Cast grievances, on-set tensions, health problems… There’s a lot about The Waltons that its creators probably wouldn’t want you to know. Yes, while the much-loved TV show was achingly charming and wholesome, behind the scenes it was another matter entirely. Read on to find out more…
40. CBS predicted that the show would bomb
If you remember The Waltons, you may already be humming the theme music. But can you believe that CBS actually expected the series to tank? That’s right: apparently the network had little faith that a “rural” show could survive against such ’70s TV stalwarts as The Flip Wilson Show and The Mod Squad. However, not only did The Waltons kick both shows’ butts in the ratings, but it also set a trend for homespun classics that Little House on the Prairie followed.
39. The show was made to keep Congress happy
Yup, the U.S. Congress reportedly wasn’t pleased with TV programming at the turn of the ’70s. That’s presumably because it wasn’t wholesome enough, and so The Waltons was created in response to the complaint. In 2012 Cami Cotler, who played youngest Walton Elizabeth, told the Los Angeles Times, “The rumor was that [CBS] put it against Flip Wilson and The Mod Squad because they didn’t think it would survive. They thought, ‘We can just tell Congress [that] America doesn’t want to see this.’” How wrong the bosses were.
38. The Waltons began life as a movie
Yes indeed, folks. The classic feel-good drama was adapted from a film, released in 1971, called The Homecoming: A Christmas Story. While John Walton Sr., Olivia and Grandpa are all played by different actors, all the Walton kids from the series star in the made-for-television movie – which, as the name suggests, sees the family getting set for Christmas. But with John Walton working in another state, anxiety grows over whether he will make it back in time for the holidays. Not exactly a high-stakes scenario, but it worked!

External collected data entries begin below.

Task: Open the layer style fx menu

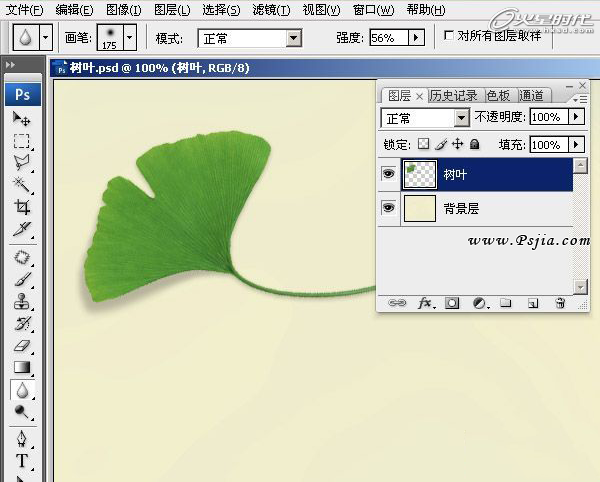Action: 424,302
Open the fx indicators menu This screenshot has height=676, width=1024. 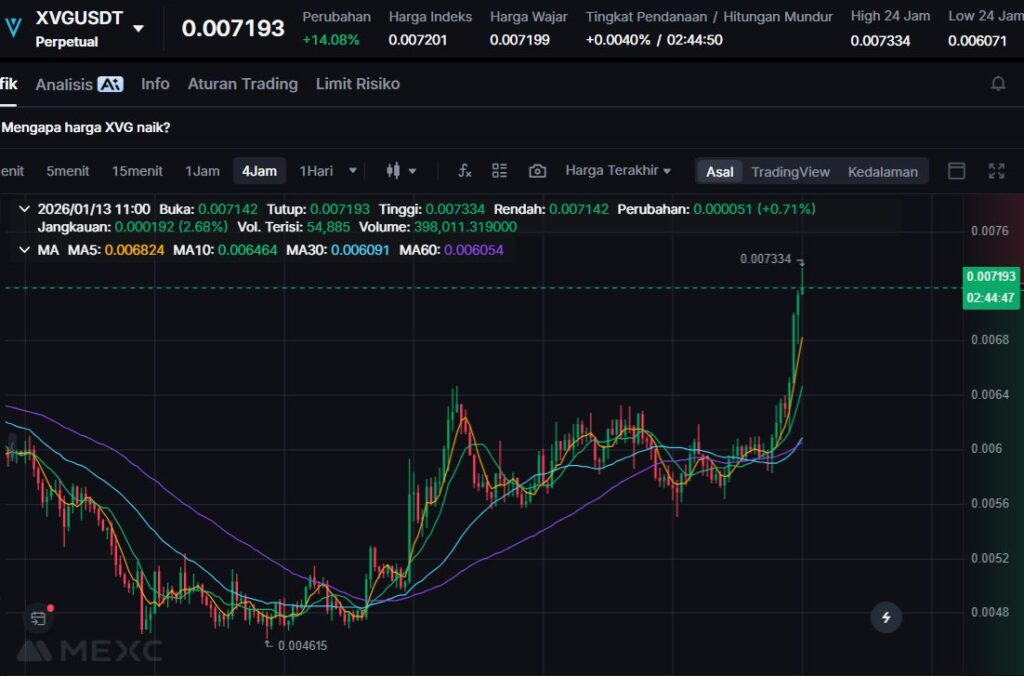(465, 171)
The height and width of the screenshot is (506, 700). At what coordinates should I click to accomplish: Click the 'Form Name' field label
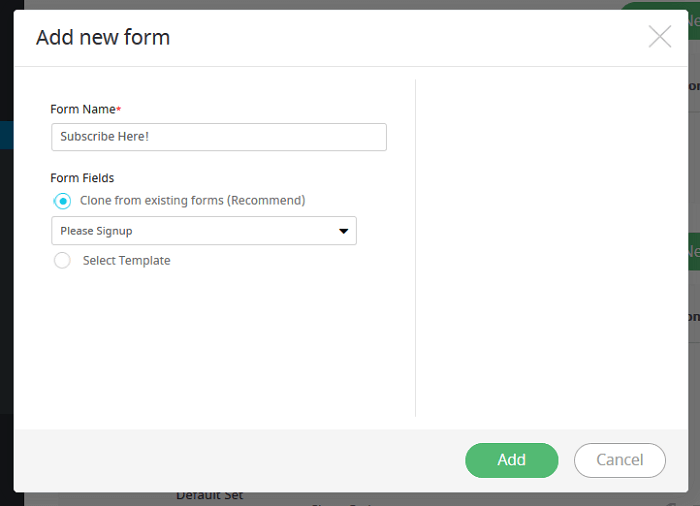coord(83,109)
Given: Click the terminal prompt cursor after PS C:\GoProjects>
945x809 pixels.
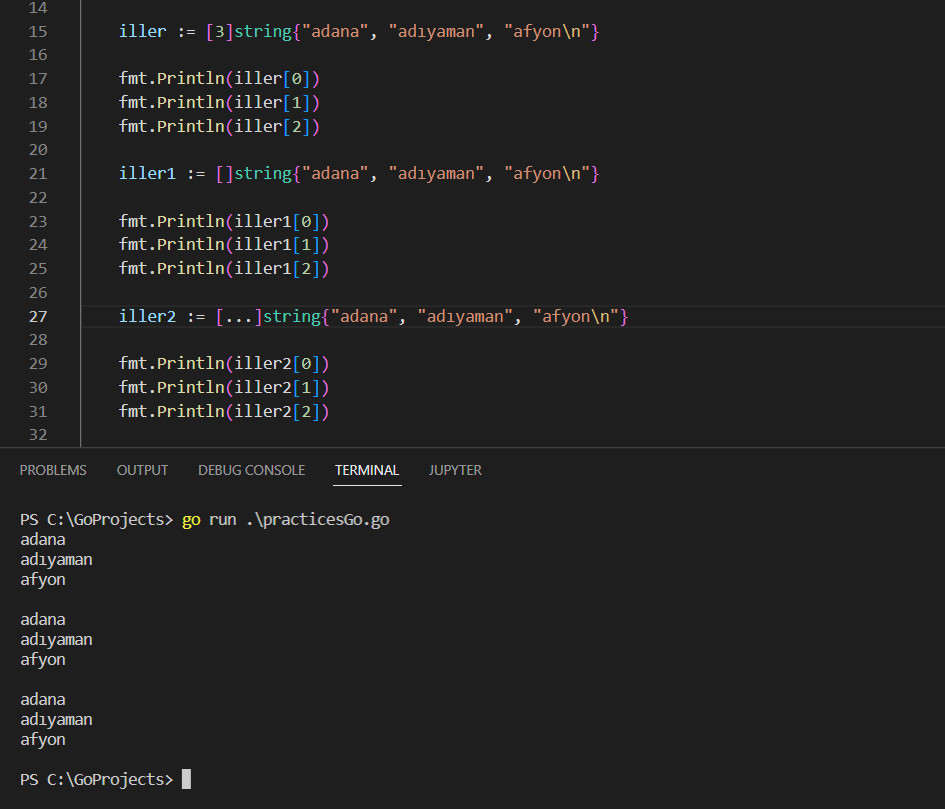Looking at the screenshot, I should (x=186, y=779).
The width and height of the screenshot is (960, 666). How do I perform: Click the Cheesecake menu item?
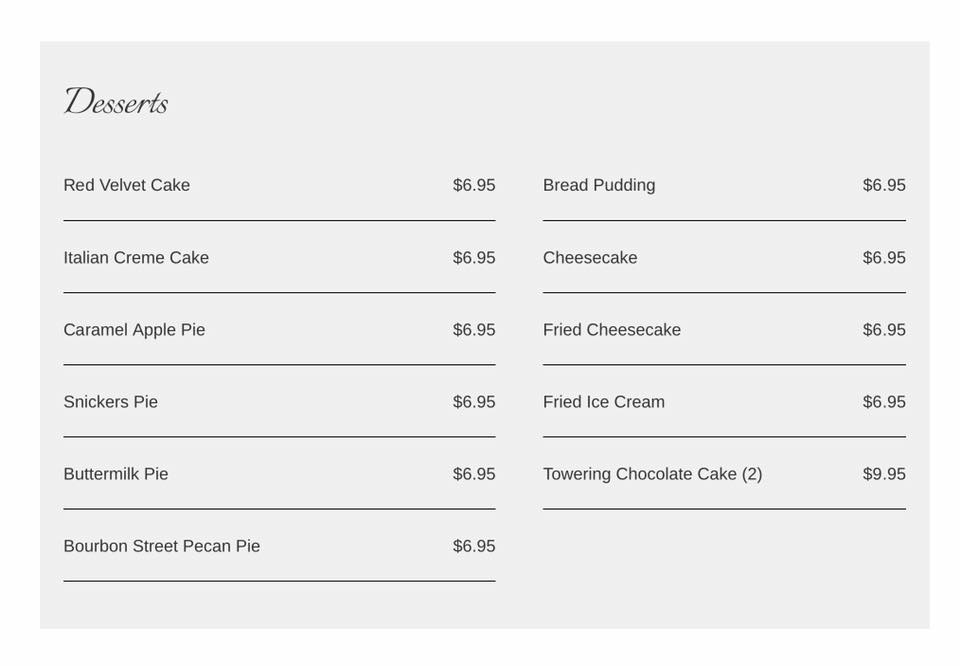[590, 258]
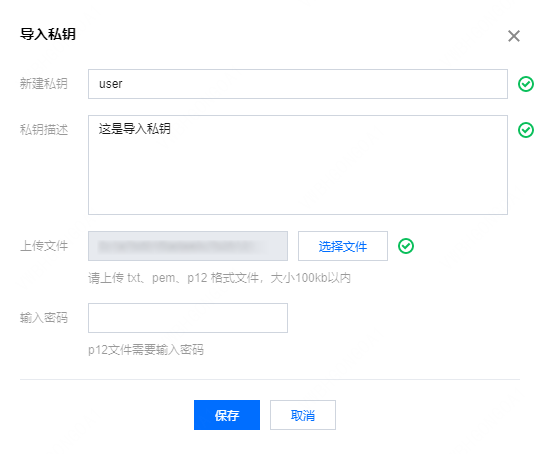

37. The show was filmed in Hollywood
Sorry to shatter the illusion, but Walton’s Mountain doesn’t actually exist. In fact, the show’s rural scenes weren’t even filmed in Virginia but on a slope of the Hollywood Hills in Los Angeles. And the Waltons’ house? That was actually located in what’s known as the “jungle” area of the Warner Bros. Studios lot in Burbank, California. Mind blown.
36. The Waltons was based on a real family
As it turns out, The Waltons was based, in part, on reality. See, the show’s creator, a man by the name of Earl Hamner Jr., grew up with seven siblings. It’s said that John-Boy, Mary Ellen, Jason, Ben, Erin, Jim-Bob and Elizabeth Walton were each based on a member of Hamner’s family. A melding of the writer’s four grandparents provided the inspiration for the Walton grandparents Zeb and Esther, it seems.
35. John and Olivia Walton briefly dated in real life
You know how when an on-screen couple have an amazing chemistry together, you secretly wish that they were an item in real life? Well, that was nearly the case for devoted on-screen married couple John and Olivia Walton. The actors, otherwise known as Ralph Waite and Michael Learned, tried dating in real life. But sadly, it didn’t work out. “We were both single,” Learned told Closer Weekly in 2017. “So I drove out to Malibu, but we just looked at each other and said, ‘Nah, I don’t think so.”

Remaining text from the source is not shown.